It was partly his fault. Under normal circumstances, Joe would have filed a CX report about his meeting with Wang Kaixuan, detailing the significant allegation that Celil maintained links to the Pakistani ISI. But Waterfield had effectively forbidden him from pursuing Wang as a line of enquiry; until Joe had firm intelligence that the professor was telling the truth, he could hardly admit to having ignored London’s basic instructions. That was the trouble with the secret world; only on very rare occasions did all the rumours and the leads and the theories converge to paint a perfect picture. There was no such thing as the truth. There was only product.
Joe had also been in touch with Zhao Jian, who had never heard of Ablimit Celil, far less seen him in the company of Miles Coolidge. As for Shahpour Moazed, Zhao Jian’s brothers joked that they had developed bunions waiting for him to emerge from his apartment building on Fuxing Road. Miles’s right-hand man had gone to ground. Nobody had seen hide nor hair of Moazed for almost a week. When Jian had telephoned the Microsoft office in Pudong, a secretary had informed him that Shahpour was sick. They were expecting him back at work on Monday.
Shahpour was indeed sick, but not with stomach cramps brought on by dodgy tofu, or with a nasty dose of the flu. He was suffering from a sustained bout of regret and paranoia. For five long days he had bunkered down in his apartment, surviving on a diet of counterfeit DVDs, Thai marijuana, Chinese hookers and takeaway food. To his longstanding doubts about the moral rectitude of TYPHOON was now added a second, shaming regret that he had spilled his guts to Joe Lennox. Prior to leaving for M on the Bund, Shahpour had smoked a pre-dinner joint, then sunk two bottles of white wine, a cognac and a vodka Martini at dinner before calmly informing a former officer of the British Secret Intelligence Service that the CIA was bankrolling terrorism in China. He had somehow persuaded himself that Joe Lennox was his saviour. The reality, of course, was that Joe was now a private citizen who would surely have gone straight to SIS Station in Shanghai and informed them about the plot. Shahpour was amazed that he had not yet been called home. He was stunned that he had not, at the very least, received a visit from an irate Miles Coolidge. He had already drafted his letter of resignation and was preparing to pack.

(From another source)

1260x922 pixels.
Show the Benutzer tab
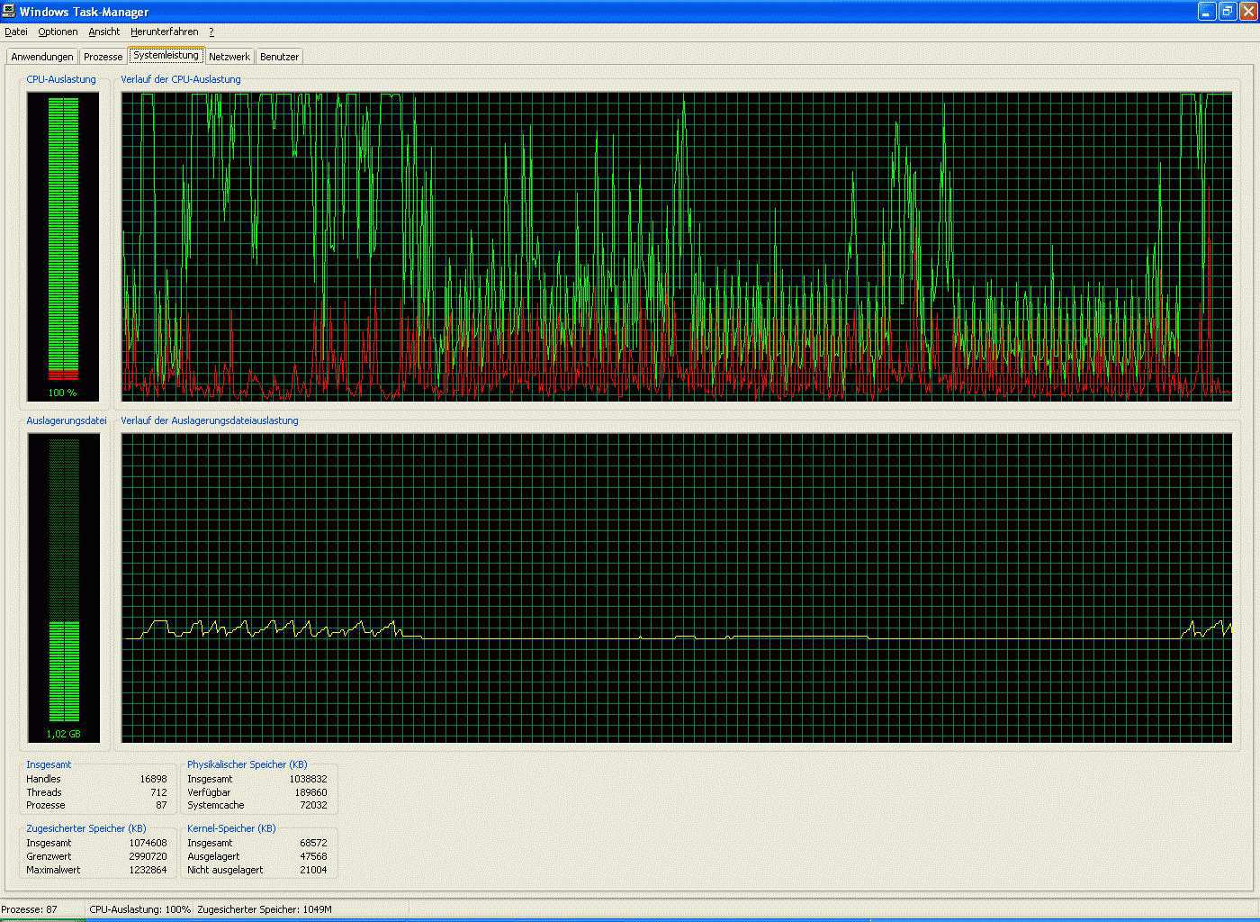pyautogui.click(x=279, y=57)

“So nobody’s seen him for a week?” Joe asked Zhao Jian.
“That is correct, sir. Nobody has seen him since your dinner on the Bund.”
“And you’re convinced that he’s still in his apartment? You’re sure he hasn’t flown the nest?”

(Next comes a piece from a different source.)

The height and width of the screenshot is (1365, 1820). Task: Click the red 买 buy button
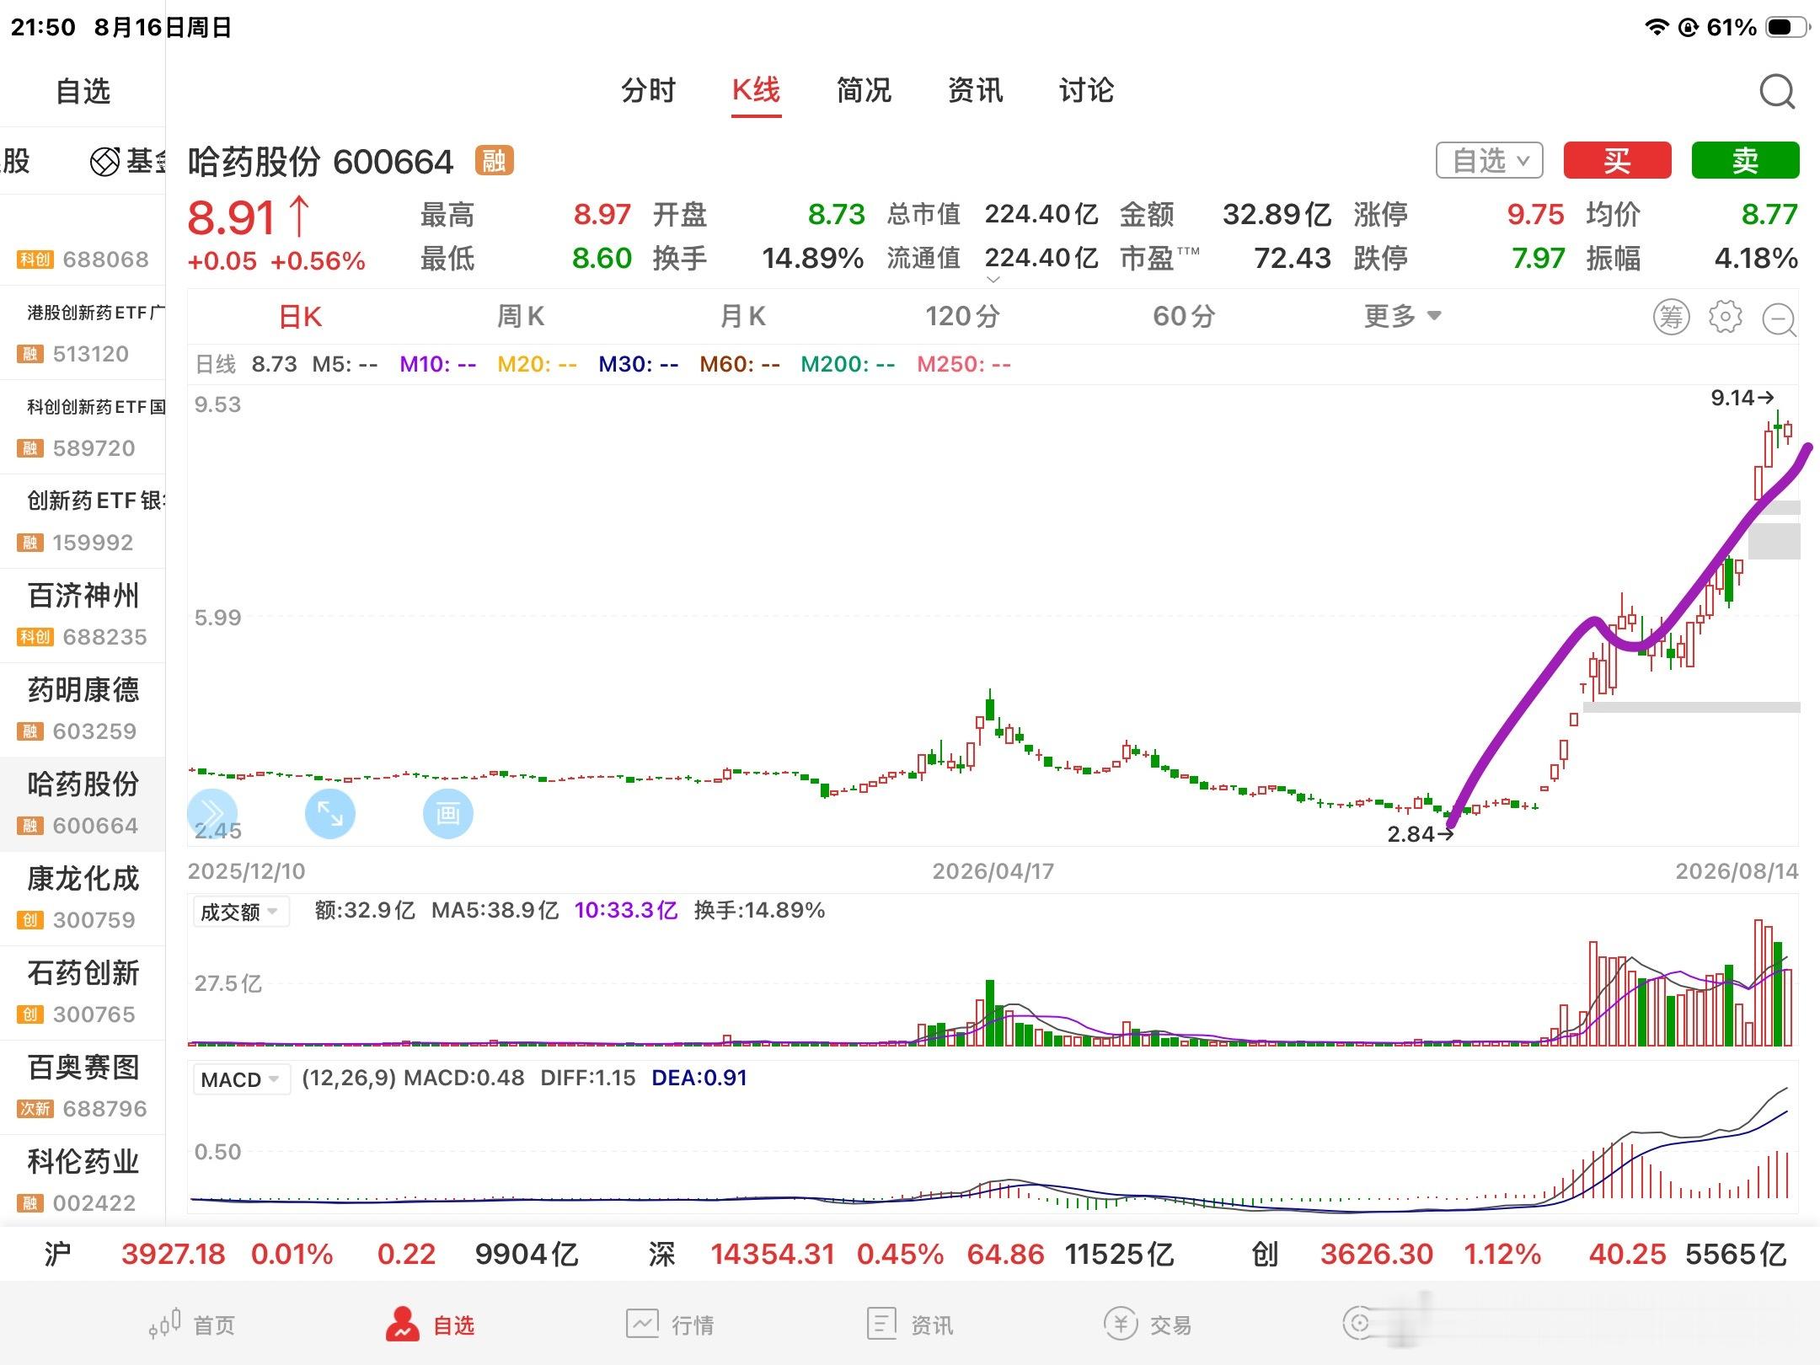tap(1617, 160)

“Convinced, sir. Convinced.”
There was only one thing for it. On a damp Friday evening, Joe walked the short distance from his apartment in the French Concession to Central Fuxing Road. He paused outside a barber’s shop where an exhausted-looking businessman was receiving a head massage and called Shahpour’s mobile.
“Hello?” The voice was gravelly, only half-alert.
“Shahpour? This is Joe. Joe Lennox. How are you doing?”
Shahpour thought about hanging up, but was intrigued. He had heard nothing from Joe since their conversation at dinner, only a rumour that he had left town for a few days on Quayler business. He looked at the clock on his kitchen wall. A dried chunk of spaghetti sauce obscured one of the digits but he could see that it was after eight o’clock.
“Hi, Joe. I guess I’m doing fine. It’s good to hear from you. What’s up?”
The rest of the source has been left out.